■ Stored records ■

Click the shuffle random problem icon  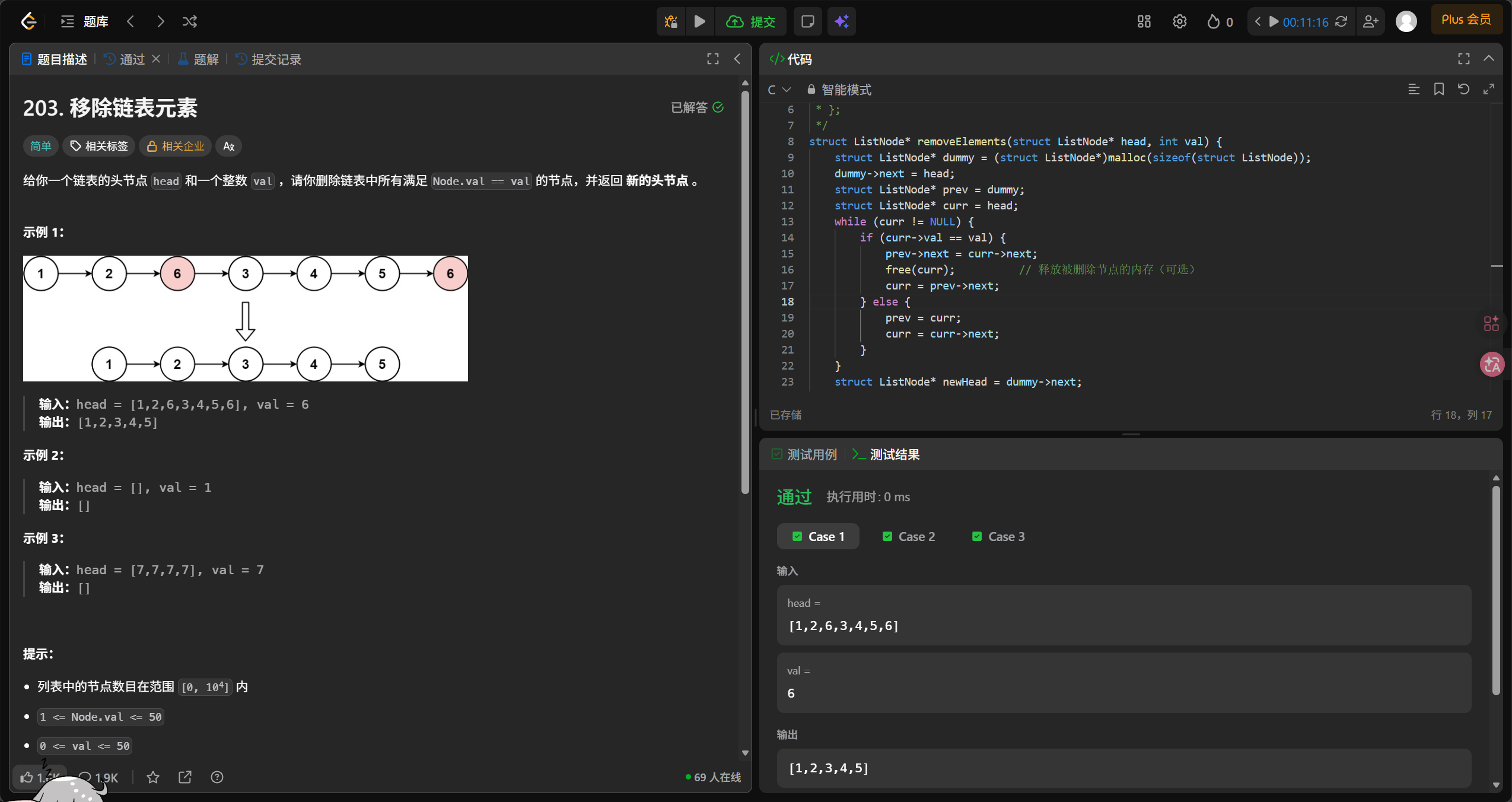[x=190, y=22]
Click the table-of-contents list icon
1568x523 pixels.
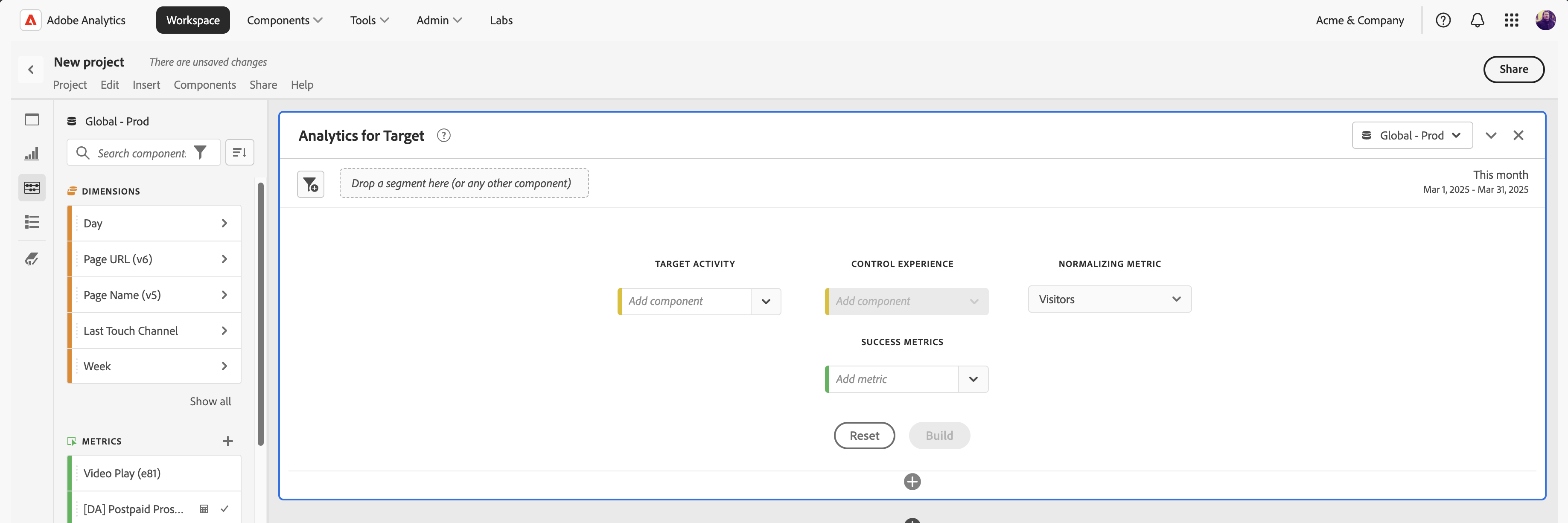(x=32, y=221)
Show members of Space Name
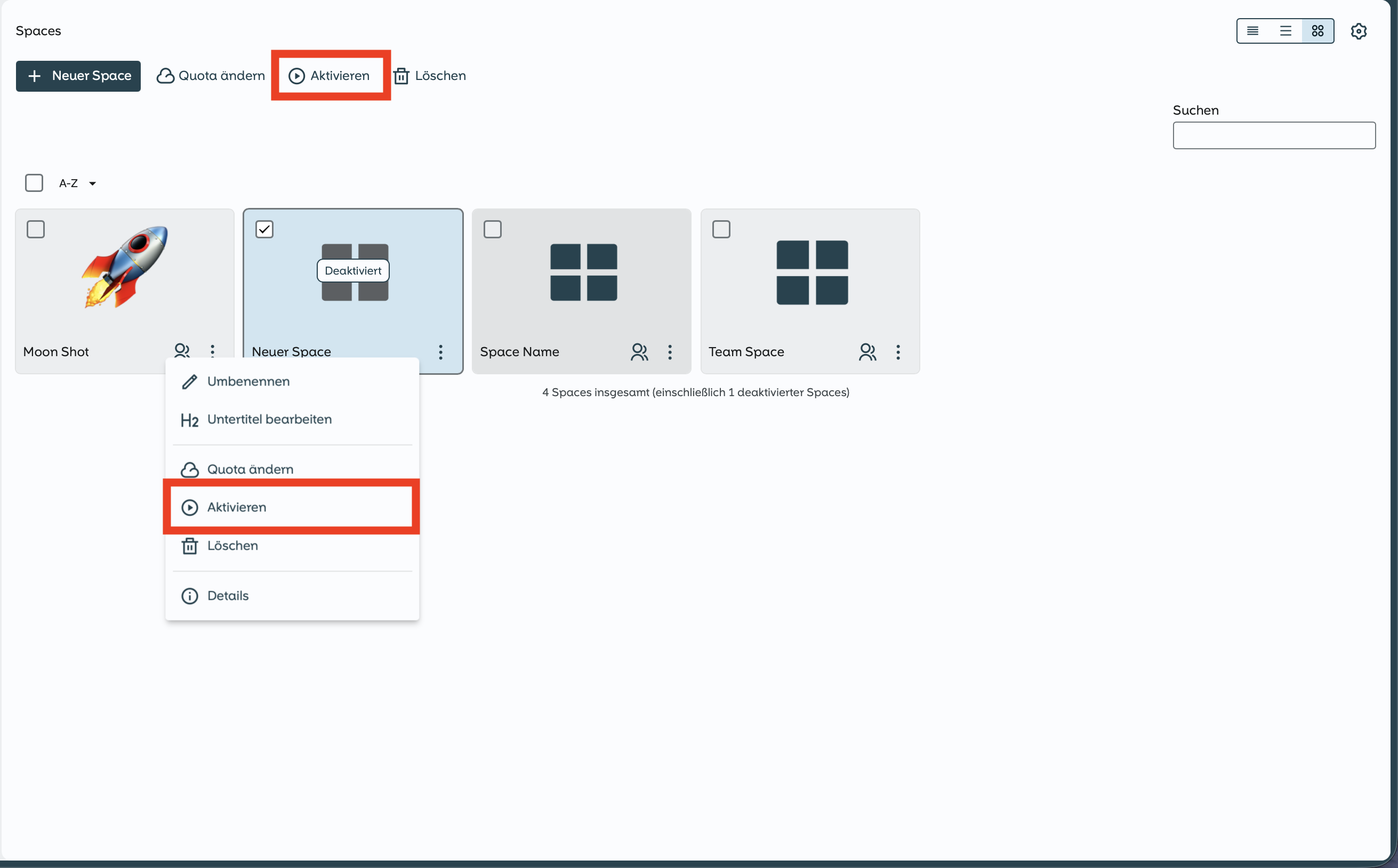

■ Description of the task ■
The answer must consist of the line containing "Click the table-of-contents list icon" and every line after it through the end of the records, retyped exactly, with all pictures left out.

■ Answer to this problem ■
Click the table-of-contents list icon
1568x523 pixels.
(x=32, y=221)
Show members of Space Name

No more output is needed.